Por Sandro Vaia
Então ficamos assim: a presidente come o que
quiser, no restaurante que quiser, porque ela paga a conta. E pronto.
A comitiva dela pode sair da Suíça e ir para
Cuba com uma ligeira paradinha em Lisboa porque o avião não tem autonomia de
voo e precisava abastecer.
Enquanto o avião abastece e a comitiva
presidencial tem todo direito de alugar as suítes que quiser, no hotel que
quiser, pagar as diárias que quiser.
Enfim, a comitiva presidencial tem o direito
de fazer o que quiser, inclusive o de mentir e de dizer que a escala foi
improvisada, embora o governo português jure que tinha sido informado dois dias
antes.
A oposição, como não podia deixar de ser, fez
praça de mais essa vistosa aventura governamental, e encaminhou um pedido à
Procuradoria Geral da República para que a escala fosse investigada.
A Comissão de Ética Pública da Presidência da
República não se sente habilitada a investigar essa tal de escala secreta - tão
secreta que até as fotos do chef do restaurante lisboeta com a presidente foram
publicadas em todos os jornais - e daqui a alguns dias ninguém lembra mais de
nada.
No Brasil há uma extraordinária vocação para
magnificar a banalidade ao mesmo tempo em que se banaliza aquilo que talvez
devesse se magnificar.
Enquanto se discute se a escala foi secreta
ou não, se a presidente pagou ou não pagou a conta do restaurante, se as
diárias do hotel foram ou não abusivas, a presidente chegou tranquilamente a
Cuba, entregou o porto novo financiado com dinheiro brasileiro, e posou para
fotos carinhosas com o vovô ditador aposentado mais longevo do planeta.

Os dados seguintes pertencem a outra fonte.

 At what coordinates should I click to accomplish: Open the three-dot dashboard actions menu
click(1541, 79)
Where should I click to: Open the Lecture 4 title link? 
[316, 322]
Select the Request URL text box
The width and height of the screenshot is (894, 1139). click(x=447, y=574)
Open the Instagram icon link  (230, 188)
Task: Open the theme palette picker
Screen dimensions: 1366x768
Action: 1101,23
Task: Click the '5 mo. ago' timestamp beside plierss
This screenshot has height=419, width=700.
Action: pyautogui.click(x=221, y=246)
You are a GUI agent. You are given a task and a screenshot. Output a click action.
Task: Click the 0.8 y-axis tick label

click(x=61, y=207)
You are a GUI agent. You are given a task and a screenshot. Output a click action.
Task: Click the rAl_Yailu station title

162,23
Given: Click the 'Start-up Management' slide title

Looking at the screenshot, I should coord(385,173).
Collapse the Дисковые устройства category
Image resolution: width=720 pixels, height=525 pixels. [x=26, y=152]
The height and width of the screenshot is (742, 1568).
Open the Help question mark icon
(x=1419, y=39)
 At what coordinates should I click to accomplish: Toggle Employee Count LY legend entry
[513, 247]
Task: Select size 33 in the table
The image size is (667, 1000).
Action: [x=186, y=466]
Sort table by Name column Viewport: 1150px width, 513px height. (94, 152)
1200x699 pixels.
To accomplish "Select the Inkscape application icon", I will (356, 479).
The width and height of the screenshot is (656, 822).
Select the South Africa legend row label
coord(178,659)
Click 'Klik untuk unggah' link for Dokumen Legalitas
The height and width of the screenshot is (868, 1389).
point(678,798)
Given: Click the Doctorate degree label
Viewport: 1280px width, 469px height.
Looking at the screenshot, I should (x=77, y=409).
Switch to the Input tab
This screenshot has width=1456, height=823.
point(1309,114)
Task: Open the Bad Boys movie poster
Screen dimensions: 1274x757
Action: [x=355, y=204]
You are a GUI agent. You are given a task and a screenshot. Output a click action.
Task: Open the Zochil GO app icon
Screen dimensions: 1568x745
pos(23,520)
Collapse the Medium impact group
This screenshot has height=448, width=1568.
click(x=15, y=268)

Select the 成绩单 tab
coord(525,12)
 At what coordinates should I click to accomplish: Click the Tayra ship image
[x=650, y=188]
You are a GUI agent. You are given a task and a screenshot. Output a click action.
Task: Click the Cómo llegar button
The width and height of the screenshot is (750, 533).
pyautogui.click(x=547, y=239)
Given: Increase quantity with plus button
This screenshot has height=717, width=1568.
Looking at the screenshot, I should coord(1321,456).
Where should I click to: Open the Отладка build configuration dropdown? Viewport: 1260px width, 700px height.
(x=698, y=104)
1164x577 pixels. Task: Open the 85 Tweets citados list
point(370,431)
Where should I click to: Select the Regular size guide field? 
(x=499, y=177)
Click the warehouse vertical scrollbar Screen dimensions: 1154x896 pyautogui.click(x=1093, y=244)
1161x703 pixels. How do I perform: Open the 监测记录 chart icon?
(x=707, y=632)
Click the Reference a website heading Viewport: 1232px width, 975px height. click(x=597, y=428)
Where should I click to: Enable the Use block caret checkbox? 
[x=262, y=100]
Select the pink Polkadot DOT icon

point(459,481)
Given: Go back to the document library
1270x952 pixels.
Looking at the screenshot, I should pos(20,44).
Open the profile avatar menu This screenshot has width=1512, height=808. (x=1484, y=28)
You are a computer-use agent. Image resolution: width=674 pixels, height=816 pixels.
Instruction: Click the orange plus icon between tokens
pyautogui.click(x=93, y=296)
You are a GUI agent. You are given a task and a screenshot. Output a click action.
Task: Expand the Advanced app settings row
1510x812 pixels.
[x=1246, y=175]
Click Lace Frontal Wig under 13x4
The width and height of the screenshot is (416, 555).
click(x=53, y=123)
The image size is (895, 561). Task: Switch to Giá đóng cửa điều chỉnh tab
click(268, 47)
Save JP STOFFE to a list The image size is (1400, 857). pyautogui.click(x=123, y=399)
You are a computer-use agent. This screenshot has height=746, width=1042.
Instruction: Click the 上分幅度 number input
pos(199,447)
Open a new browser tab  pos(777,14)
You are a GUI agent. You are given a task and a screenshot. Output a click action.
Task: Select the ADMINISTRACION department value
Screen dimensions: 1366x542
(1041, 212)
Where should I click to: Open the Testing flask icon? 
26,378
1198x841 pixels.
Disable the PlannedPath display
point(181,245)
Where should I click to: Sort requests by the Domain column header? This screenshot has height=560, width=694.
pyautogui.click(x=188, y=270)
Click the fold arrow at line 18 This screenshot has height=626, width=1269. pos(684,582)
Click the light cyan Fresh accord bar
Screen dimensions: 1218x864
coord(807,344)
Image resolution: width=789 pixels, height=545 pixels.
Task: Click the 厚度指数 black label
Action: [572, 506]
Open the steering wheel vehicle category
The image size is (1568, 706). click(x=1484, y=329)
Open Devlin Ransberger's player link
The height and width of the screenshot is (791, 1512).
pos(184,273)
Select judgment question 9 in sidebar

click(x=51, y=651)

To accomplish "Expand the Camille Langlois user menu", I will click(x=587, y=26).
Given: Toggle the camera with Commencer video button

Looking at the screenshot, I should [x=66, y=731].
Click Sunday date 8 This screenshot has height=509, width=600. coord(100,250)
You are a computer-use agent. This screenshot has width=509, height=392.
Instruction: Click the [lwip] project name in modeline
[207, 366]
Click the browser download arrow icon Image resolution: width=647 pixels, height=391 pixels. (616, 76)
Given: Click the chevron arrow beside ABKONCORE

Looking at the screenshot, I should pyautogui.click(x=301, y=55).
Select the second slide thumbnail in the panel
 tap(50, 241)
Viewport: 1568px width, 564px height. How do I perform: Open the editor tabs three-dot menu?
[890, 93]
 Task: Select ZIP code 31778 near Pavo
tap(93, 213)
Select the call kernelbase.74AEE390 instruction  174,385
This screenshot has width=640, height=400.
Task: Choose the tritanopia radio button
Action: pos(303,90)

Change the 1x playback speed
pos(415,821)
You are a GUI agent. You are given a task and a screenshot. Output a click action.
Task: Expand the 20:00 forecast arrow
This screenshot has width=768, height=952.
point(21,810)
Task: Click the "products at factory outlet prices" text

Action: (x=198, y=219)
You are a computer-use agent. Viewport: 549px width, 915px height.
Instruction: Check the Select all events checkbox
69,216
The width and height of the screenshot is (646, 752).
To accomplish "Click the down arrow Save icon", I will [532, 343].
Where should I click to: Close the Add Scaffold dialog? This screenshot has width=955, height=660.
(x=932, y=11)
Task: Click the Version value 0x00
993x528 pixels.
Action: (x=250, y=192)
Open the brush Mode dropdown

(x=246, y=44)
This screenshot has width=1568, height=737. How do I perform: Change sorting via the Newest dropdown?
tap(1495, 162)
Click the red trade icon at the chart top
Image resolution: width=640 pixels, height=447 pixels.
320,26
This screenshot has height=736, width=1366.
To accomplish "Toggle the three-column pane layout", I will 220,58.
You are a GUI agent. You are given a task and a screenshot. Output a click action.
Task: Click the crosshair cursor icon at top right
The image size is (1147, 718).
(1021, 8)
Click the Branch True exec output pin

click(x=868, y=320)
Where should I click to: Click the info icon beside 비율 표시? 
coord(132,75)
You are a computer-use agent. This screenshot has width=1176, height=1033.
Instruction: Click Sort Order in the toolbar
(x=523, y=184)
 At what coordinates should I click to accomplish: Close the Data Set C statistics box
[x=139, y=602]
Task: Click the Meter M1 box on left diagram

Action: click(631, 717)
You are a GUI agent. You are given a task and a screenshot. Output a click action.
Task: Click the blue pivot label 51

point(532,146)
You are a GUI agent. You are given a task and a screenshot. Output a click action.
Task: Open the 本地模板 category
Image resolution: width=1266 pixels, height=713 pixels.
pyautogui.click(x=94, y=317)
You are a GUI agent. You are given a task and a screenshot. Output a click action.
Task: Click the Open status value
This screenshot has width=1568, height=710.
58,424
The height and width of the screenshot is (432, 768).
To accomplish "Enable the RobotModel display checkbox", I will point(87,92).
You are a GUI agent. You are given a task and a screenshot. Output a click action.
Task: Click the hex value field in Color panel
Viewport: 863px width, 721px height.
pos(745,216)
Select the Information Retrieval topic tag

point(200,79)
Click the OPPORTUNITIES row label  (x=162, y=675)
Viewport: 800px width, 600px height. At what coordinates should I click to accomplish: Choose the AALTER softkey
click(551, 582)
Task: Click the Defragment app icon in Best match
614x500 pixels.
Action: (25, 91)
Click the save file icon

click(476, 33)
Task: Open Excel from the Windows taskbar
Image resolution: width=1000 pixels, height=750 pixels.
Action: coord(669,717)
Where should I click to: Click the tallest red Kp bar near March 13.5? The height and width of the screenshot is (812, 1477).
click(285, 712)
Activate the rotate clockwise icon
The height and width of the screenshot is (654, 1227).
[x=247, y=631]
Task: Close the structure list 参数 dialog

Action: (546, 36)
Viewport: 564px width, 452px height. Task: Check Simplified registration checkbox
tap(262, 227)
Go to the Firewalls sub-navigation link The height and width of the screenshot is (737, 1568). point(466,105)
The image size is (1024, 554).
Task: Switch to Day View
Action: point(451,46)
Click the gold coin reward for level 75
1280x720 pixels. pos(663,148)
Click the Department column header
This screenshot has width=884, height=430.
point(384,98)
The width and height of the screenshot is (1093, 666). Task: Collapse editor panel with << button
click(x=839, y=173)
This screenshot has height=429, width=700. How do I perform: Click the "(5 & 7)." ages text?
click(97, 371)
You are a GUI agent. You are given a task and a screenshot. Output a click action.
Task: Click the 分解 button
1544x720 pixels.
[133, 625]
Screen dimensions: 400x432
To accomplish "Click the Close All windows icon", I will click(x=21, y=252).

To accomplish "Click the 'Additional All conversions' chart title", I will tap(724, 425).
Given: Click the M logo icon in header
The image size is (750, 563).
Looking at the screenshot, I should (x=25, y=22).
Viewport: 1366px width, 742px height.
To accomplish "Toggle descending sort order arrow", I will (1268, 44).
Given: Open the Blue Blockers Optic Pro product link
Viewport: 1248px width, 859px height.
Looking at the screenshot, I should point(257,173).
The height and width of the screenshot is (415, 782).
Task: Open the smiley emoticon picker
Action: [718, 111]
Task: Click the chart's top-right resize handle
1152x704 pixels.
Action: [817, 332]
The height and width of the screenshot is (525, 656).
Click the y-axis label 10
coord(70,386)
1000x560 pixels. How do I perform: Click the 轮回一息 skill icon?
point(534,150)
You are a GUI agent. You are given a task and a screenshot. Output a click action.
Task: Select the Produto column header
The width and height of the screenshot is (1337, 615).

Já que se trata, aparentemente, de exigir um
pouco mais de transparência, talvez fosse mais útil, em vez de pedir à PGR que
investigue a escala do avião, o menu do restaurante, as diárias do hotel e quem
pagou a conta, que a oposição conseguisse explicações claras sobre as condições
de financiamento do porto de Mariel, sobre o projeto da Zona Especial de
Comércio que o governo cubano pretende implantar lá, e quais vantagens o Brasil
pretende tirar disso.
O governo poderia aproveitar também para
deixar claro porque o dinheiro que está sendo gasto lá não é o mesmo que faz falta
na melhoria da nossa infraestrutura portuária, rodoviária e aeroviária. Se não
é falta de dinheiro, é falta do que? De vontade? De competência?
E já que se trata de deixar as coisas claras,
porque não aproveitar para pedir explicações também sobre os detalhes do
contrato de prestação de serviços que o Brasil assinou com Cuba para a
importação da mão de obra de médicos, e se as leis trabalhistas do País estão
ou não sendo desrespeitadas por ele.
Enfim, saber que Dilma paga as suas próprias
contas no restaurante pode ser muito tranquilizador, mas as preocupações da
oposição e do País deveriam ir muito além da conta do bacalhau e do vinho.
Sandro Vaia é jornalista. Foi repórter, redator e editor do Jornal da Tarde, diretor de Redação da revista Afinal, diretor de Informação da Agência Estado e diretor de Redação de “O Estado de S.Paulo”.
É autor do livro “A Ilha Roubada”, (editora
Barcarolla) sobre a blogueira cubana Yoani Sanchez e "Armênio Guedes,
Sereno Guerreito da Liberdade"(editora Barcarolla).